So we realized later that we had left the cooler on the train and tried to get ahold of someone about it. We called the main number and they assured us the Conductor would call us back with in 24 hours-didn't happen. I tried to get through to the Seatle Station, but by that time it was Saturday and just got a machine.

Our next adventure was to take the Cascades to Tukwila. We had booked Business Class -Thanks Alan- hubby is hooked on the Cascades! The one that showed up was indeed wrapped in the King Tut theme, but I didn't have time to get a picture. He really enjoyed the ride on the Cascades. So did I! We sat with and older Lady who takes the train all the time.

Our stop was Tukwila-we wanted to go to the Museum of Flight. (museumoffllight.org)

We booked a room with Embassy Suites, which is a short walk from the station.

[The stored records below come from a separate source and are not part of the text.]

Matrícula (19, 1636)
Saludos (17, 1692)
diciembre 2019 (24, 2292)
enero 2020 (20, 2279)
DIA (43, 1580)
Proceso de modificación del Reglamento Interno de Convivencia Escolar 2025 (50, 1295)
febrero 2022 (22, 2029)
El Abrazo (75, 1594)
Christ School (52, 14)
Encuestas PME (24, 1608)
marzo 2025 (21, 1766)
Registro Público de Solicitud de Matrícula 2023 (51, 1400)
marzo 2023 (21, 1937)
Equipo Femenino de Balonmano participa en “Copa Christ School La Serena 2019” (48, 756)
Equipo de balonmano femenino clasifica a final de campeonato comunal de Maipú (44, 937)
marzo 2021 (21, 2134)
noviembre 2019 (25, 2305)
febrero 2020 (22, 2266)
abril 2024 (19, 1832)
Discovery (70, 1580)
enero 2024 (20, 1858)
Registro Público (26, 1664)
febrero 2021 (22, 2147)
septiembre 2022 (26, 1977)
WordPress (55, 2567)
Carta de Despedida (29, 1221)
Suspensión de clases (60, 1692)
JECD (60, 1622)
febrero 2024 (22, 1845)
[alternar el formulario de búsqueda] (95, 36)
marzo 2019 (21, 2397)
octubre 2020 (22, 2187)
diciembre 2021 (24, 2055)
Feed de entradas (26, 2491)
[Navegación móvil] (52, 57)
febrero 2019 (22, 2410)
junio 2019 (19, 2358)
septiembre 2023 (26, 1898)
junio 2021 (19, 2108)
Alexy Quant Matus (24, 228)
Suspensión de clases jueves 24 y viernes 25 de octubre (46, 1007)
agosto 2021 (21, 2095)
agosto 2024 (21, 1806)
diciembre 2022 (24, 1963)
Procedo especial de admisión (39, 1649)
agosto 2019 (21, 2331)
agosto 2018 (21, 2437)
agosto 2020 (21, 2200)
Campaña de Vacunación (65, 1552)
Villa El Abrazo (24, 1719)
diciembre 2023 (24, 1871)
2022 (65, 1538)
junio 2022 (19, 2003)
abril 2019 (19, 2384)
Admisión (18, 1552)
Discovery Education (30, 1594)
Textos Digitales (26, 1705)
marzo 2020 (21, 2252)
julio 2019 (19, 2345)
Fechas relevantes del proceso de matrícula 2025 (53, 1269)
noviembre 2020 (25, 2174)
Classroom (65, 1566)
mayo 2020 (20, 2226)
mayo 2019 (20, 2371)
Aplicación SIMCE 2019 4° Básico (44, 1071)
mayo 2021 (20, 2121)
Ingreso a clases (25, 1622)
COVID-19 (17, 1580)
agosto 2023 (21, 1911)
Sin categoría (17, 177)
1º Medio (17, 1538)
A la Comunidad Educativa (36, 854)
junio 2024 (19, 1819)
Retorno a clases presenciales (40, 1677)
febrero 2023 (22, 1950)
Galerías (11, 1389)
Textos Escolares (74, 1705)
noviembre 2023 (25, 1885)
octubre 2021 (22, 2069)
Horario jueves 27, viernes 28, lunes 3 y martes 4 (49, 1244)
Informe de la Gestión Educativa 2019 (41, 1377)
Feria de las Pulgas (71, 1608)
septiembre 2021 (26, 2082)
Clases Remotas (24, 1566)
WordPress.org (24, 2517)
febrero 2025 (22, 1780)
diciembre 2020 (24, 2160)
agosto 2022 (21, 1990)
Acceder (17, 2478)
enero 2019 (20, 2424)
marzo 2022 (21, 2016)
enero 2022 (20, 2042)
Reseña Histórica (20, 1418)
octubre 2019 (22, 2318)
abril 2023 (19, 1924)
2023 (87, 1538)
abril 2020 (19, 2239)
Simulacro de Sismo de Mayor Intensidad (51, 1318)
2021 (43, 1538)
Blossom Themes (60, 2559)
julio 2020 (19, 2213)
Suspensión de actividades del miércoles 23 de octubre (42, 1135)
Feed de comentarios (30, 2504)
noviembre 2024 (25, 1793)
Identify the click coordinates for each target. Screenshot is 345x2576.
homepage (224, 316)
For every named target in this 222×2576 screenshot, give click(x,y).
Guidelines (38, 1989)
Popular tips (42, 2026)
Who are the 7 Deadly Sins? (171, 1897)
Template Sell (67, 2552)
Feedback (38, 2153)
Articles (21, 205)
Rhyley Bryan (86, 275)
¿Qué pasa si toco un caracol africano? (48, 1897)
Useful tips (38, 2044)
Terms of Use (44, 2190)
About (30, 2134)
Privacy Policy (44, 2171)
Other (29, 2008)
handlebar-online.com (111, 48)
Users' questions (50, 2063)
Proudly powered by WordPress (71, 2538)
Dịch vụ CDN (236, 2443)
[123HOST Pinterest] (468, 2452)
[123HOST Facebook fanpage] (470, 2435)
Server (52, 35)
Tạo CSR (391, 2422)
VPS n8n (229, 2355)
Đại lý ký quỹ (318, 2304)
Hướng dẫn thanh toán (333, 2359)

Unfortunately, the map I looked at showed it as a bit further-so we called the hotel to come pick us up.

Their shuttle was busy, so we called a cab. Really could have walked it-next time we will.

We had a nice dinner at the hotel, which by the way also has a manager's reception every night, free drinks and snacks.

The next morning, we had their free breakfast, then took their shuttle to the Museum.

The Museum of Flight was awesome! I was hoping they would have the whole Shuttle Trainer there, but it won't all be there until September. We went through LBJ's

Air Force One, and a Concord plane.

We then went back to the hotel for one more night, then in the morning we took a cab (I know, no train) up to the Seattle Amtrak Station.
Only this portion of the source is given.